### What to do
Restate the records so that not a single word differs.

Dataset entries:
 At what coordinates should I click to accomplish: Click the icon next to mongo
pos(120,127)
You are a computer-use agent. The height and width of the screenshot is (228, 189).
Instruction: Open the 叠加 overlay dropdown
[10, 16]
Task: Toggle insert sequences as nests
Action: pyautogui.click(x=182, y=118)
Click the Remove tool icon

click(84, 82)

### Solution for this task
 At what coordinates should I click to accomplish: Click the icon next to mongo
pos(120,127)
You are a computer-use agent. The height and width of the screenshot is (228, 189).
Instruction: Open the 叠加 overlay dropdown
[10, 16]
Task: Toggle insert sequences as nests
Action: pyautogui.click(x=182, y=118)
Click the Remove tool icon

click(84, 82)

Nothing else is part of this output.